Material provided >>
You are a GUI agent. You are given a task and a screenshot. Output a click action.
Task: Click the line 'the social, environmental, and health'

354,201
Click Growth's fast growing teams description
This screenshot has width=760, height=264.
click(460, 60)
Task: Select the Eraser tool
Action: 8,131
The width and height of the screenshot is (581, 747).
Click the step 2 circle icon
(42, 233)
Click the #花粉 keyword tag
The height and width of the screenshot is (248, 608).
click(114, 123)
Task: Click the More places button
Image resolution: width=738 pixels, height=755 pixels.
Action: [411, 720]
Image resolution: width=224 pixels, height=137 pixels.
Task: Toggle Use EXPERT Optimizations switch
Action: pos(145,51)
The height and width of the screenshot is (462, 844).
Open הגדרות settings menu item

Your instructions >>
Could you output every record above exactly as written?

Problem solution >>
You are a GUI agent. You are given a task and a screenshot. Output a click action.
Task: Click the line 'the social, environmental, and health'

354,201
Click Growth's fast growing teams description
This screenshot has width=760, height=264.
click(460, 60)
Task: Select the Eraser tool
Action: 8,131
The width and height of the screenshot is (581, 747).
Click the step 2 circle icon
(42, 233)
Click the #花粉 keyword tag
The height and width of the screenshot is (248, 608).
click(114, 123)
Task: Click the More places button
Image resolution: width=738 pixels, height=755 pixels.
Action: [411, 720]
Image resolution: width=224 pixels, height=137 pixels.
Task: Toggle Use EXPERT Optimizations switch
Action: pos(145,51)
The height and width of the screenshot is (462, 844).
Open הגדרות settings menu item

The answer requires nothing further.